Who could have done this and why? My mind drifted back to when I first met Emily. It was seven years ago. . . .

*

"Hi." She had just sat next to me on the QANTAS jumbo at Heathrow. She was much better than the usual passenger that I was forced by circumstances I neither understood, nor had any control over, on these long-haul flights from London to Sydney via Hong Kong.

"Hi, are you going all the way or just to Hong Kong?"

"All the way." She smiled at me to reassure me that she would be the perfect passenger.

"Good, I'm Matthew by the way, Matthew Holland."

"Emily, Emily Middleton. Is this a business trip or pleasure for you?"

"A bit of both, I had business in London and took the opportunity to do something that I had promised myself when I was a kid. I went on a tour of the Morgan car factory."

"Oh." She said it like she couldn't understand why anyone would want to waste time doing that.

"I enjoyed it, it was interesting to see where my car was built, to see those tradesmen forming the body panels by hand, it's a lost art. How about you, was your trip business or pleasure?"

"Business, I'm afraid."

"Who do you work for, if you don't mind me asking?"

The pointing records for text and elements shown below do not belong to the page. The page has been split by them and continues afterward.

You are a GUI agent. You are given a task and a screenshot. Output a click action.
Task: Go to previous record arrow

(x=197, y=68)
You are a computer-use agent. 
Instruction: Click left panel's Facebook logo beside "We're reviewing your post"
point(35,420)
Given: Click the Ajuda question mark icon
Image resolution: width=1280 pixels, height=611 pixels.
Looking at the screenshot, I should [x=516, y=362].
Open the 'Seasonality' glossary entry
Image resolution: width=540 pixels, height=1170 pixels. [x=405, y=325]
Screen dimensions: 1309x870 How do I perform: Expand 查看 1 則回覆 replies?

"I work for the Government." She caught the puzzled look on my face. "I was lucky to get upgraded to First Class, the thought of spending all that time crammed in cattle class was just too horrible to contemplate."

We talked for a while and after an hour she nodded off and her head dropped onto my shoulder. I tapped her shoulder. "Would you like to lay the seat back to get more comfortable?"

"No, I'm quite comfortable enough, thank you." She closed her eyes and left me to dream about this beautiful young woman who was comfortable with her head on my shoulder. This was so much better that the usual overweight business man snoring his head off into the night. I eventually went to sleep myself.

"Matthew, wake up." I opened my eyes to see her face looking at me. One of the cabin crew stood behind the dinner cart. "What would you like?"

"What do you have?" I asked the stewardess. She rattled of the list of exciting menu selections.

"I'll have the chicken thank you and a white wine." The dinner tray was handed over along with one of those ridiculous little bottles of wine and a plastic wine 'glass'. Oh well, haute cuisine it wasn't, but it was better than nothing. Emily selected the same and we munched our way through the meal in silence.

After the remnants were collected Emily turned to me. "Don't take this as an insult, but do you mind if I check to see if there's a decent in-flight movie on?"